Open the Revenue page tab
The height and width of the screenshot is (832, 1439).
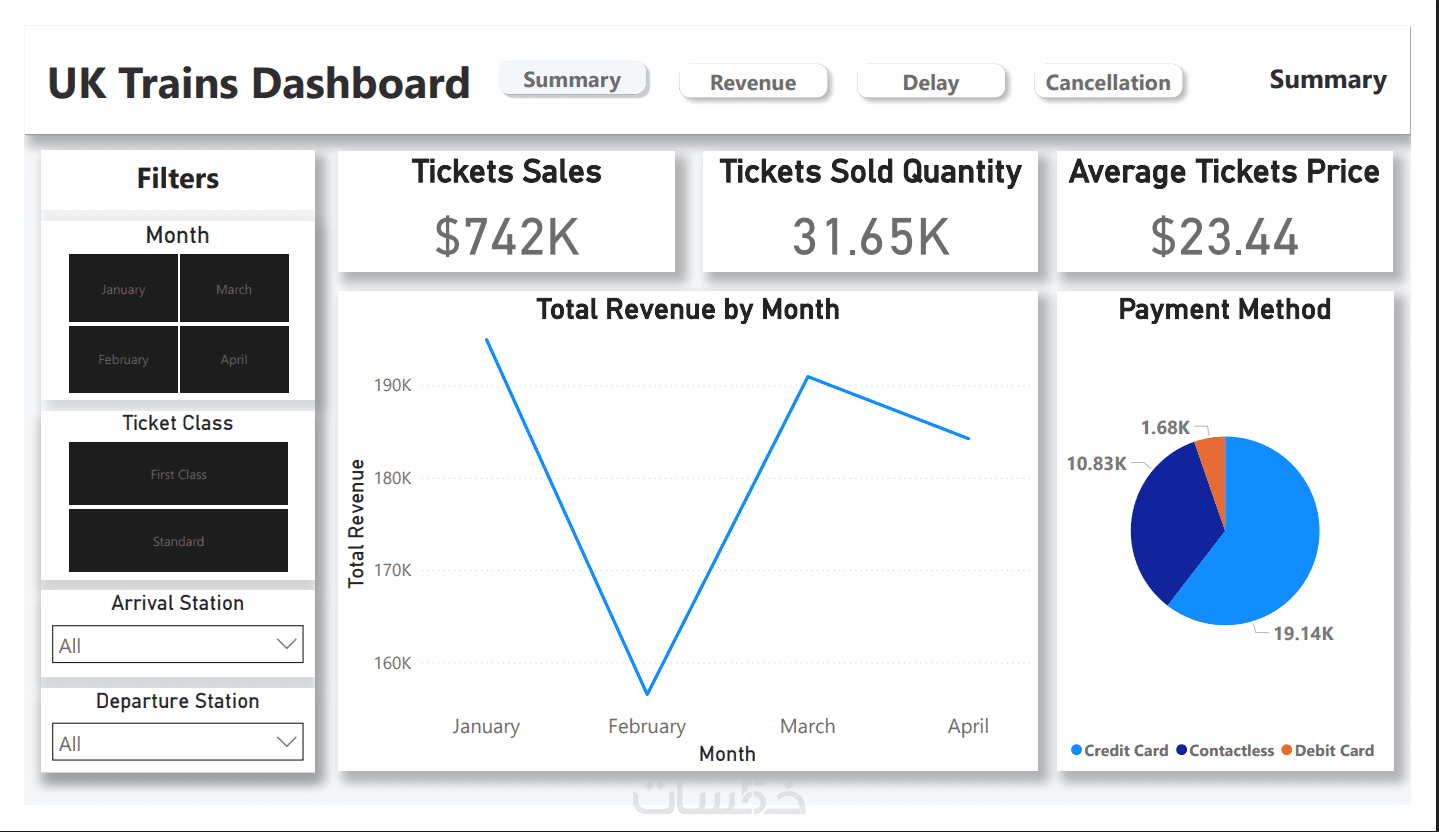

--

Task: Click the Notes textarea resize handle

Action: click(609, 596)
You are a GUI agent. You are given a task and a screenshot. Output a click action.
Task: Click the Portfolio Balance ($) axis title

==

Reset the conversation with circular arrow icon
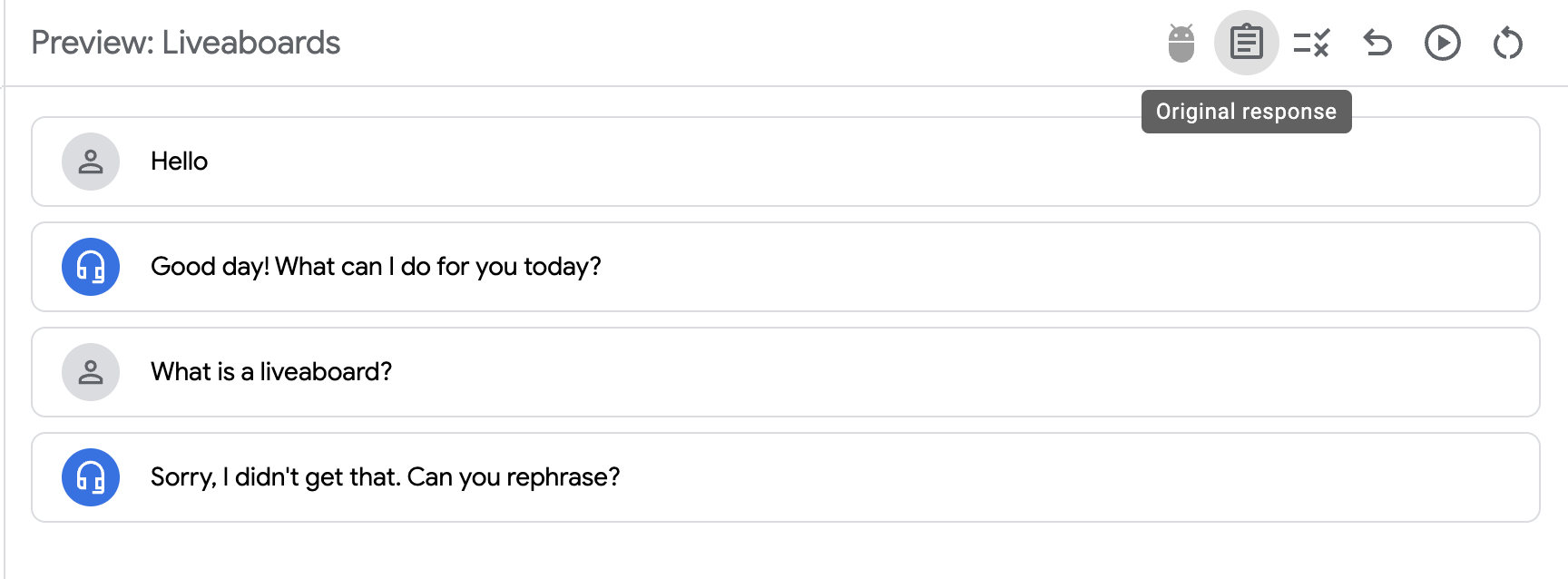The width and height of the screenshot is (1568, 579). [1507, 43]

Exercise brief: Reproduce verbatim the part of the entries that opens with the line containing "Task: Click the Notes textarea resize handle" and closes with the line containing "Task: Click the Portfolio", both included.

Reply to the exercise:
Task: Click the Notes textarea resize handle

Action: click(609, 596)
You are a GUI agent. You are given a task and a screenshot. Output a click action.
Task: Click the Portfolio Balance ($) axis title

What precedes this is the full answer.